President of Azerbaijan Airlines
- Incumbent
- Assumed office 22 February 2024
- Preceded by: Jahangir Asgarov

Personal details
- Born: 9 May 1980 (age 44) Baku, Azerbaijan SSR, USSR

= Samir Rzayev =

Azerbaijani aviation executive

Samir Musa oghlu Rzayev (Samir Musa oğlu Rzayev; born 9 May 1980) is an Azerbaijani aviation executive who is the President of Azerbaijan Airlines.

== Biography ==
Samir Musa oghlu Rzayev was born on 9 May 1980, in Baku. He studied General Economics at the Azerbaijan State University of Economics, receiving his bachelor's degree in 2001 and his master's degree in 2003. To further his education, he pursued a master's degree in Finance and Investment at Durham University in the United Kingdom from 2003 to 2004.

In 2001, Samir Rzayev began his career as an economist at the Central Bank of Azerbaijan, where he worked until September 2003. Upon completing his studies abroad, he returned to the Central Bank, advancing to the role of Senior Economist from 2004 to 2005, and subsequently became the head of the Foreign Reserves Management Department from 2005 to 2007.

S.Rzayev then started working at PASHA Construction, where he was Finance Director from 2007 to 2008 and Commercial Director from 2008 to 2009. In March 2009, he was appointed Head of the Treasury Department at the Mortgage and Credit Guarantee Fund of Azerbaijan, a position he held until October 2016, followed by a tenure as Chief Financial Director of the fund until July 2017. From 2017 to 2022, Samir Rzayev held the position of Trading Director at Azerbaijan Supermarket LLC.

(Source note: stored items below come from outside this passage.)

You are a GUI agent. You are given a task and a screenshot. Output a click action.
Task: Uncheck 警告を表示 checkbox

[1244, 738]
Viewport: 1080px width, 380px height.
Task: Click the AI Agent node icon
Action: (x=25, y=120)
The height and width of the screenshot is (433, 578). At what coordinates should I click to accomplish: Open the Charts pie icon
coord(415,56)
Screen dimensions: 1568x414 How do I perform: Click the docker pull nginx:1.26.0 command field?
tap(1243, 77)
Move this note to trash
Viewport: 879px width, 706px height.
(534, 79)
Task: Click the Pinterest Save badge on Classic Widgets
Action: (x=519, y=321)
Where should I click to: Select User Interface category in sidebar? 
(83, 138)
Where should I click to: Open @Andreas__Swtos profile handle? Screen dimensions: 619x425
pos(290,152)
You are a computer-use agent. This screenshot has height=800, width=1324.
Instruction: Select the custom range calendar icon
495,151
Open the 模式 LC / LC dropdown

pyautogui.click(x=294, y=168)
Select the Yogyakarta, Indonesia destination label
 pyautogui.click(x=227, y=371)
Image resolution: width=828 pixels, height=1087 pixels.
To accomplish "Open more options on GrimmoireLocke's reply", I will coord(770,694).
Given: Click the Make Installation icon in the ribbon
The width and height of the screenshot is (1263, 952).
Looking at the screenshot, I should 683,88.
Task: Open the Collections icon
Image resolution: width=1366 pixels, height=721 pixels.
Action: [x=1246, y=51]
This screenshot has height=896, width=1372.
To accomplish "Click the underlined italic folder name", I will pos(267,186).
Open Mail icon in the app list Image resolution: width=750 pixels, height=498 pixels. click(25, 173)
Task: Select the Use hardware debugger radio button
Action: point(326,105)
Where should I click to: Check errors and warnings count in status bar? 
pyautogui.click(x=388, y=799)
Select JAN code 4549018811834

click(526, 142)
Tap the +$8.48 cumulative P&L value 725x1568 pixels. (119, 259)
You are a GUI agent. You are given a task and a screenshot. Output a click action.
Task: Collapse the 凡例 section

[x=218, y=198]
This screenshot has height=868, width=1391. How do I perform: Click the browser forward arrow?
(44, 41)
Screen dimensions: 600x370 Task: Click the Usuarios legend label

In February 2022, by order of the President of Azerbaijan, he was appointed vice-president of Azerbaijan Airlines Closed Joint-Stock Company. In November 2022, he was promoted to First Vice-president and temporarily assumed the role of Acting President in September 2023. On February 22, 2024, Samir Rzayev was appointed President of Azerbaijan Airlines CJSC by order of the President of Azerbaijan.

== Personal life ==
Rzayev is married and has three children.